_Exercise aim_.
Convert the data below into a numbered list with one line per entry, and leave out any blank lines.

_Data listing_.
= = = = = = =
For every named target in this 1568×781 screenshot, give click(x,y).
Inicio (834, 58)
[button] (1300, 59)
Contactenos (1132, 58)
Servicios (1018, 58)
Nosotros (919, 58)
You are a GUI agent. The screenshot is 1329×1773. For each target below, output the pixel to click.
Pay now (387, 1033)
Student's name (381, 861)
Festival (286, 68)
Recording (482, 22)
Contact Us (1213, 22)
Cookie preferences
= = = = = = =
_Task response_.
1. For every named target in this 1568×781 screenshot, give click(x,y).
2. Inicio (834, 58)
3. [button] (1300, 59)
4. Contactenos (1132, 58)
5. Servicios (1018, 58)
6. Nosotros (919, 58)
7. You are a GUI agent. The screenshot is 1329×1773. For each target below, output the pixel to click.
8. Pay now (387, 1033)
9. Student's name (381, 861)
10. Festival (286, 68)
11. Recording (482, 22)
12. Contact Us (1213, 22)
13. Cookie preferences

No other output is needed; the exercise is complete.